Instructions to follow
Could you filter the listing for lines with the word "computer" and return them?

Data
+-------+
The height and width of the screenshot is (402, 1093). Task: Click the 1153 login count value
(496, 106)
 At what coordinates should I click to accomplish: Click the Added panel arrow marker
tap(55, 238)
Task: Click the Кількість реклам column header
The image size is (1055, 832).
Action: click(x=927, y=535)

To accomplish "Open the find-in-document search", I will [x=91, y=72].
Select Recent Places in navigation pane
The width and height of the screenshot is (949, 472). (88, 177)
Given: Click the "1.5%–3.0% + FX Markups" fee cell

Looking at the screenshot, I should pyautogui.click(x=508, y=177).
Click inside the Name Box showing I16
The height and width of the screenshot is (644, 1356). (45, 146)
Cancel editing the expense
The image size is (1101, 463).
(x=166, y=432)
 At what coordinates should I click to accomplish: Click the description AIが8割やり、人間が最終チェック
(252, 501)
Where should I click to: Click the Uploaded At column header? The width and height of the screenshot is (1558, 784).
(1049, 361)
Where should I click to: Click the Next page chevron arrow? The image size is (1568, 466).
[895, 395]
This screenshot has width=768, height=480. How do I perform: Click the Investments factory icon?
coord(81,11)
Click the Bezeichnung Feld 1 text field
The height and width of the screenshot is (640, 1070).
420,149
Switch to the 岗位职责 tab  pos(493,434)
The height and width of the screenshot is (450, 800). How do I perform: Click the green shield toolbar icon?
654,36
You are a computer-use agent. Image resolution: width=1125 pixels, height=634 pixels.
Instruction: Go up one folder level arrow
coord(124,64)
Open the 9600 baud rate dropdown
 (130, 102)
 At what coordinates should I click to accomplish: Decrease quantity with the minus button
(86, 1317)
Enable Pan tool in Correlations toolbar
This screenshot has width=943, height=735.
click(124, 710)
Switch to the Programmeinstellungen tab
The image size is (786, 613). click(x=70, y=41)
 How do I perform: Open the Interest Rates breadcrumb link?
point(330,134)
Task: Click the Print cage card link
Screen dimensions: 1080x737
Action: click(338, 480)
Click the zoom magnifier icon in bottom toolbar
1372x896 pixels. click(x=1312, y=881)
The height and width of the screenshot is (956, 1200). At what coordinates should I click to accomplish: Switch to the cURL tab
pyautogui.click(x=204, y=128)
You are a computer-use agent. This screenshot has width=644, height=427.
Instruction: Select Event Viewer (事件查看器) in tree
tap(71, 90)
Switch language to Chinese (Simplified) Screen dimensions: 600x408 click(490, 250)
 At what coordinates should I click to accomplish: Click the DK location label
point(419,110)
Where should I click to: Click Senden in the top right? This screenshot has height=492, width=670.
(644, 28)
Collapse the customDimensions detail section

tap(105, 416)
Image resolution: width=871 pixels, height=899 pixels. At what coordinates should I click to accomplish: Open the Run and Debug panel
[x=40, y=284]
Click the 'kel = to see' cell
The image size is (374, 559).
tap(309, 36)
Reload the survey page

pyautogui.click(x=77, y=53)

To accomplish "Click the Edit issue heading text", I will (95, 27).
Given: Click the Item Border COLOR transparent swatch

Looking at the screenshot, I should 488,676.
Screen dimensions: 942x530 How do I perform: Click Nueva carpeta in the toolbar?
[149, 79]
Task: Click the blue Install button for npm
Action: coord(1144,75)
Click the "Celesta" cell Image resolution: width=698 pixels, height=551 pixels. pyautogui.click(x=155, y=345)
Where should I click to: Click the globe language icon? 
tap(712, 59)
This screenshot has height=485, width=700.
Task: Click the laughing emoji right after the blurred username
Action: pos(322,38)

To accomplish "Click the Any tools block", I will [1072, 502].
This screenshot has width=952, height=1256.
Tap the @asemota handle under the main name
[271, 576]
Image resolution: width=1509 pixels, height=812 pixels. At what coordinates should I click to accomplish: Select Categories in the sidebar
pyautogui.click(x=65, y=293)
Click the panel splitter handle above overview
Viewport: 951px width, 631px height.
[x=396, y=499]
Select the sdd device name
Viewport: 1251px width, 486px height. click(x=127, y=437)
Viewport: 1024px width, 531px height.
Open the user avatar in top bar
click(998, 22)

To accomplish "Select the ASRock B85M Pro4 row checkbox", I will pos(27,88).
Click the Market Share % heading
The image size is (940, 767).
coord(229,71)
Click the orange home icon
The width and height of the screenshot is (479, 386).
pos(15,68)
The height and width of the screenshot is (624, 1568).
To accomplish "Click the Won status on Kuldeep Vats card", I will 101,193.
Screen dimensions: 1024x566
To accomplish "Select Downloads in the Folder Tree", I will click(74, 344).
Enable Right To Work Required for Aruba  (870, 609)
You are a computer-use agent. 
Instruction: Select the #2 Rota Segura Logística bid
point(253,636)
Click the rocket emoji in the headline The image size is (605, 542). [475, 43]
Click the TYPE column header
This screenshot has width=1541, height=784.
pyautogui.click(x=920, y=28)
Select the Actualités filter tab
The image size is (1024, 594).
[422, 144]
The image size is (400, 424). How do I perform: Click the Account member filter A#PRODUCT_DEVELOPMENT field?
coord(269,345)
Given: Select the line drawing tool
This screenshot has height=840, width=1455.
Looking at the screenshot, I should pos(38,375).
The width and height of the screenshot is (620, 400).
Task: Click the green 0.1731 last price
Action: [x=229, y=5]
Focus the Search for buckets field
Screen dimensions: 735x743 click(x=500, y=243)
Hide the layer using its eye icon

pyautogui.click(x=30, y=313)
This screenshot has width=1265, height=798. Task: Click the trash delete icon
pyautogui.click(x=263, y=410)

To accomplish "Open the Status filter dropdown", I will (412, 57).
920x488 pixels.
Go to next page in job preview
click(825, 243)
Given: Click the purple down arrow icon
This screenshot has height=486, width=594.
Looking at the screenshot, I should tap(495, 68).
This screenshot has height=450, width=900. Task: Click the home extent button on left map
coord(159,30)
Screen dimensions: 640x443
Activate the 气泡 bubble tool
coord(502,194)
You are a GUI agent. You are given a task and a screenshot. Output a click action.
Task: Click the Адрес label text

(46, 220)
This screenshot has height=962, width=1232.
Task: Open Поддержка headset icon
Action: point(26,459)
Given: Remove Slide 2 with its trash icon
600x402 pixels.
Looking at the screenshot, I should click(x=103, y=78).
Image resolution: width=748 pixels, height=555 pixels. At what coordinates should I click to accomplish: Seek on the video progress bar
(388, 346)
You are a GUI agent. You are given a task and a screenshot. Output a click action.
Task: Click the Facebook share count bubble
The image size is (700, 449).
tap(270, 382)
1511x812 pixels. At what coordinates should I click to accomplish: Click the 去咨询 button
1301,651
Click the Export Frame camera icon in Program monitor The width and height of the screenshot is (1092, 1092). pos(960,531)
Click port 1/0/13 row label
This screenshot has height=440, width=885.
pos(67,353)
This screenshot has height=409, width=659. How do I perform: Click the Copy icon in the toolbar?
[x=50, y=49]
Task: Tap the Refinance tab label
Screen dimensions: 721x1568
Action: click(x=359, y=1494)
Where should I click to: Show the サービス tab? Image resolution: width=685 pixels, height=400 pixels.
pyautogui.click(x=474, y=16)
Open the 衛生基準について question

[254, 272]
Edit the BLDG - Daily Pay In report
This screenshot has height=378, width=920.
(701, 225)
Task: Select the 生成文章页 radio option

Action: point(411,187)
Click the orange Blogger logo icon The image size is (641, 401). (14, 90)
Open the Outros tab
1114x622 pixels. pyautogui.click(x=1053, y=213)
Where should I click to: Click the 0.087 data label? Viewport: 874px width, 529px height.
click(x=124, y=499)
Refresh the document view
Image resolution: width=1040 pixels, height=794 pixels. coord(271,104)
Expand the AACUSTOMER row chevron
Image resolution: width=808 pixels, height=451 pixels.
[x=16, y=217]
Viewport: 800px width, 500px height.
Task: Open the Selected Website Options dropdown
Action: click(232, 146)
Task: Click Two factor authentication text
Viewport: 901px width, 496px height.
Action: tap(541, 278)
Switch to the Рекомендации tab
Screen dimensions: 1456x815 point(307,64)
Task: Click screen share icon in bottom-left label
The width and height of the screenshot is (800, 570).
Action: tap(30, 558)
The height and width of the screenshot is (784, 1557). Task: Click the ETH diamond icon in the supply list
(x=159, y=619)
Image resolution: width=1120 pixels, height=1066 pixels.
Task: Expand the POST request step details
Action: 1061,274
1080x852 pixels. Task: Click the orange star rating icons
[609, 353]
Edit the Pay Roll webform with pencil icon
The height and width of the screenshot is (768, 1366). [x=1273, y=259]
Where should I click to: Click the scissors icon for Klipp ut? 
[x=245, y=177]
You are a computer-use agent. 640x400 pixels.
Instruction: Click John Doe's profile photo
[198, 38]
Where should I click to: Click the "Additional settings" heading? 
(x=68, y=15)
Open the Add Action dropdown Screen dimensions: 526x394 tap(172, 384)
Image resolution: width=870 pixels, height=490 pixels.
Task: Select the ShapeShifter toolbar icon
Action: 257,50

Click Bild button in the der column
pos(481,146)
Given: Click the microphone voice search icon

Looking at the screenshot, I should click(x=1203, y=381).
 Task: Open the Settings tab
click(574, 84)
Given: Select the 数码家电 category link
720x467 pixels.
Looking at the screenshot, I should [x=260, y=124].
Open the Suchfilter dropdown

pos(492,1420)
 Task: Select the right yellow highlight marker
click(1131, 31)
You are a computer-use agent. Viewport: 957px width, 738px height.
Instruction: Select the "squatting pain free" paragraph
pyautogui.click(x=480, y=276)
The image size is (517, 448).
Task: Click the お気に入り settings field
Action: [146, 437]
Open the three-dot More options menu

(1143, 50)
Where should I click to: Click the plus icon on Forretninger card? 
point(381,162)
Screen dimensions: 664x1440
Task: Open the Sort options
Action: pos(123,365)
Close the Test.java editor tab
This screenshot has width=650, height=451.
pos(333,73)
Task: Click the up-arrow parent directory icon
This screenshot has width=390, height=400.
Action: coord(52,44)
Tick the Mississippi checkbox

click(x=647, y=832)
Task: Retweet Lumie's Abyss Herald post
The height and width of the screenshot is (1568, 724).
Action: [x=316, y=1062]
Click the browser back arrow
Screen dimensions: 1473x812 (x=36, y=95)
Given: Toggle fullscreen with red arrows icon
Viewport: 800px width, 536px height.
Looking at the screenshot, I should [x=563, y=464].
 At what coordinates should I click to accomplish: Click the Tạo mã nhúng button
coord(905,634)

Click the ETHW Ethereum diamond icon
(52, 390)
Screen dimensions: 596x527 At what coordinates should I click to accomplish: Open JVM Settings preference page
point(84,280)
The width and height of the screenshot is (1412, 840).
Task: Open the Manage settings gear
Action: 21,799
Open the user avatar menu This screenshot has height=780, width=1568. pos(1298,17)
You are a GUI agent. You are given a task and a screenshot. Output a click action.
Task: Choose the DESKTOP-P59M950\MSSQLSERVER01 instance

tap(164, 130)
+-------+
Answer section
You are a computer-use agent. Image resolution: width=1125 pixels, height=634 pixels.
You are a computer-use agent. This screenshot has width=644, height=427.
You are a computer-use agent. 
You are a computer-use agent. 640x400 pixels.
You are a computer-use agent. Viewport: 957px width, 738px height.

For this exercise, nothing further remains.